After meeting for three days this week, the legislature is scheduled to convene for its three final days of the year during the week after Thanksgiving, when if history holds any serious work is most likely to get done.

The criminal justice reform bill signed into law by Pritzker in early 2021 was aimed at improving police accountability and creating a more equitable criminal justice system.
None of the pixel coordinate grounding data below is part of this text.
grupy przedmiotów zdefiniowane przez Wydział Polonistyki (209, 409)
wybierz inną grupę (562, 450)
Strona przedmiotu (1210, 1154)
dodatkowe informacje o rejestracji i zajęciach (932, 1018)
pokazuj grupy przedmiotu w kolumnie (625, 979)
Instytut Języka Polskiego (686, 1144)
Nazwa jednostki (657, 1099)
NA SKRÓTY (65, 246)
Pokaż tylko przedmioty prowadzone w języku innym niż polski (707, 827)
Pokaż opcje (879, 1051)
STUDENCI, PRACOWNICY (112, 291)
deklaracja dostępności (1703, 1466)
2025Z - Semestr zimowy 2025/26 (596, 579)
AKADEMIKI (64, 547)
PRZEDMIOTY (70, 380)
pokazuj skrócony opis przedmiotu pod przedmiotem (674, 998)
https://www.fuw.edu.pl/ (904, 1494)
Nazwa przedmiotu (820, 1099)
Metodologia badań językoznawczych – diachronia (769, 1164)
Many of its provisions, such as requiring police officers to wear bodycams by 2025, are not particularly controversial.

But doing away with cash bail, which is largely aimed at assuring defendants including those without means aren’t kept behind bars simply because they can’t afford a modest bail amount, has proved a flashpoint. Republicans during the just completed election season hammered voters with the message that doing away with bail would open up the jails and allow defendants accused of violent crimes out on the streets.

Much of what went out was misinformation, as the law allows judges the discretion to keep defendants behind bars if they’re deemed a flight risk or a danger to the public.

But many in law enforcement are adamantly against the SAFE-T Act and its no cash bail policy. This fall, about 60 state’s attorneys across Illinois, including some Democrats, joined a lawsuit against Pritzker and other top Democrats contending that the passage of the law violated the Illinois constitution. A Kankakee County judge could issue a ruling on the lawsuit as early as next month.

House Republican leader Jim Durkin, who announced the morning after the election that he would not seek another term heading the minority caucus, said the postelection period presents an opportunity to fix problems with the new pretrial release system before it takes effect.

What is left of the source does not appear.